次に、唐津、長崎、枕崎と寄港したが、荒天のため回復を待った。

そこで、4~5日避難したあと、幸いに海上は穏やかであり、次の寄港地は、沖縄の那覇港だった。

那覇港は、皆初めてで珍しかった。

また2~3日滞在して、方々をゆっくり見学して出港した。

そして、次は、台湾の高雄港である。

私にとって、陸軍の軍属時代に高雄には二度行ったことがあり、懐かしかった。

高雄では、日本の最後の港だったので、航海に必要な物は総て積んで、船員も私物を買い込んで、長期の航海に備えた。

当時は、戦時中の事でもあって、目的地に到着するまでは、海軍関係の指示に従って運航しなければならなかった。

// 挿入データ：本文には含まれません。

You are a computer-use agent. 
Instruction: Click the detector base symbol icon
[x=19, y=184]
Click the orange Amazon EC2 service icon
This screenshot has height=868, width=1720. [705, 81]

燃料や食料品等の補給も受けながら、航海を続けるように決められていたのである。

その後は、ルソン島に渡り、東部を南下して、ボルネオの東側からバンジェルマシンに入る予定であった。

が、思わぬ悪天候の大時化に遭遇した。

予定通りにはいかず、大変な事態に陥ったのである。

乗組員全員は、必死の覚悟で航海を続けねばならなかった。

針路の事を考える余裕もなかった。

ただ、風波の事のみ思いながら、風波を背にして、大嵐の中を航海を続ける他はなかったのである。